### GIVEN PROBLEM
Arrange every line of the material below as a Markdown table with two columns, Row and Line. Number the rows in order and leave out blank lines.

+ + +

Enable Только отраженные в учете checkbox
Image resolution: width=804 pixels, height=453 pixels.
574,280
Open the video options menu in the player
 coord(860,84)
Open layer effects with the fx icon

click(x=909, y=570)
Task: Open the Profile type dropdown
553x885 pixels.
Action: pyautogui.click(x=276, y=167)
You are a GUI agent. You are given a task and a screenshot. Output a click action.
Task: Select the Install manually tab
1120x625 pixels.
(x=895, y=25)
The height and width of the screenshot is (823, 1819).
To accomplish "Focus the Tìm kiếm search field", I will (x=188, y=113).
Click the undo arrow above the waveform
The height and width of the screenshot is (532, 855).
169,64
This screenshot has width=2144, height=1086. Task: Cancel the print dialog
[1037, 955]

+ + +

### FULL ANSWER
| Row | Line |
|---|---|
| 1 | Enable Только отраженные в учете checkbox |
| 2 | Image resolution: width=804 pixels, height=453 pixels. |
| 3 | 574,280 |
| 4 | Open the video options menu in the player |
| 5 |  coord(860,84) |
| 6 | Open layer effects with the fx icon |
| 7 | click(x=909, y=570) |
| 8 | Task: Open the Profile type dropdown |
| 9 | 553x885 pixels. |
| 10 | Action: pyautogui.click(x=276, y=167) |
| 11 | You are a GUI agent. You are given a task and a screenshot. Output a click action. |
| 12 | Task: Select the Install manually tab |
| 13 | 1120x625 pixels. |
| 14 | (x=895, y=25) |
| 15 | The height and width of the screenshot is (823, 1819). |
| 16 | To accomplish "Focus the Tìm kiếm search field", I will (x=188, y=113). |
| 17 | Click the undo arrow above the waveform |
| 18 | The height and width of the screenshot is (532, 855). |
| 19 | 169,64 |
| 20 | This screenshot has width=2144, height=1086. Task: Cancel the print dialog |
| 21 | [1037, 955] |